**Instruções da tarefa:** Você poderia reproduzir na íntegra, sem nenhuma alteração, o texto sobre os conceitos de avaliação do ensino superior divulgados pelo Inep?

**Trecho citado:**

Redação UàE – 10/03/2017
No último dia 8, o O Instituto Nacional de Estudos e Pesquisas Educacionais Anísio Teixeira (Inep) divulgou três conceitos sobre a qualidade da educação superior nacional: Conceito Enade; Conceito Preliminar de Curso (CPC) e Índice Geral de Cursos Avaliados da Instituição (IGC).
O Conceito Enade é medido através da aplicação de um exame nacional e mensura o desempenho em responder itens dos estudantes concluintes dos cursos de graduação. Esse exame não é aplicado todos os anos, de modo que nem todos os estudantes realizam as provas, contudo, para aqueles estudantes selecionados a prova é obrigatória e, inclusive, impede a emissão do diploma para aqueles que se recusam a realiza-la. O boicote ao Enade tornou-se muito comum no ciclo de lutas estudantes, até o final dos anos 2010. De modo geral, os estudantes não são contrários a existência de avaliações, mas criticam a utilização dessas notas para criação de rankings, a padronização das exigências que desconsideram diferenças culturais ou regionais, os critérios avaliativos que dão poder ao Ministério da Educação (MEC) para determinar conteúdos e ideologias no ensino e a utilização dos índices avaliativos como mecanismo de distribuição desigual de recursos entre as universidades públicas.

**Amostra de dados:**

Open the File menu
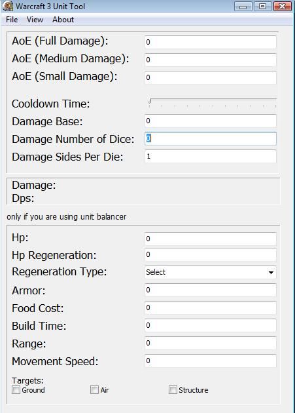 pos(12,20)
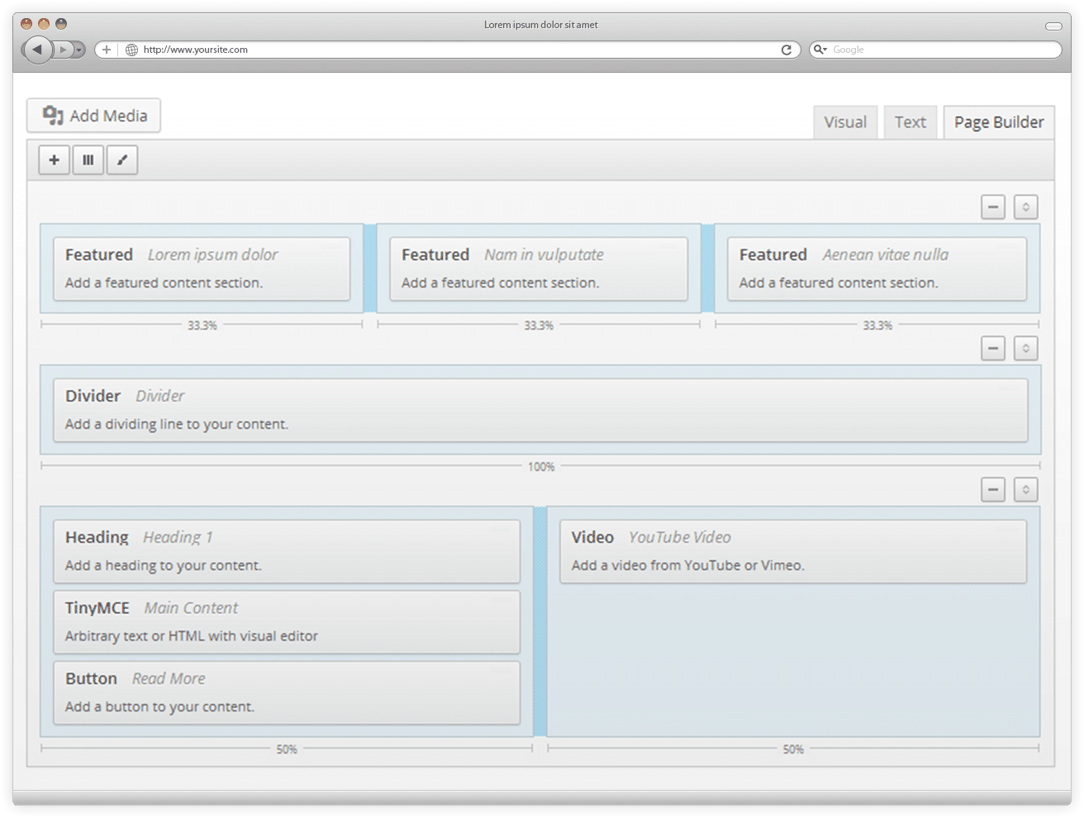Viewport: 1084px width, 818px height.
Task: Click the browser reload icon
Action: tap(787, 50)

**Resposta da tarefa:**
Redação UàE – 10/03/2017
No último dia 8, o O Instituto Nacional de Estudos e Pesquisas Educacionais Anísio Teixeira (Inep) divulgou três conceitos sobre a qualidade da educação superior nacional: Conceito Enade; Conceito Preliminar de Curso (CPC) e Índice Geral de Cursos Avaliados da Instituição (IGC).
O Conceito Enade é medido através da aplicação de um exame nacional e mensura o desempenho em responder itens dos estudantes concluintes dos cursos de graduação. Esse exame não é aplicado todos os anos, de modo que nem todos os estudantes realizam as provas, contudo, para aqueles estudantes selecionados a prova é obrigatória e, inclusive, impede a emissão do diploma para aqueles que se recusam a realiza-la. O boicote ao Enade tornou-se muito comum no ciclo de lutas estudantes, até o final dos anos 2010. De modo geral, os estudantes não são contrários a existência de avaliações, mas criticam a utilização dessas notas para criação de rankings, a padronização das exigências que desconsideram diferenças culturais ou regionais, os critérios avaliativos que dão poder ao Ministério da Educação (MEC) para determinar conteúdos e ideologias no ensino e a utilização dos índices avaliativos como mecanismo de distribuição desigual de recursos entre as universidades públicas.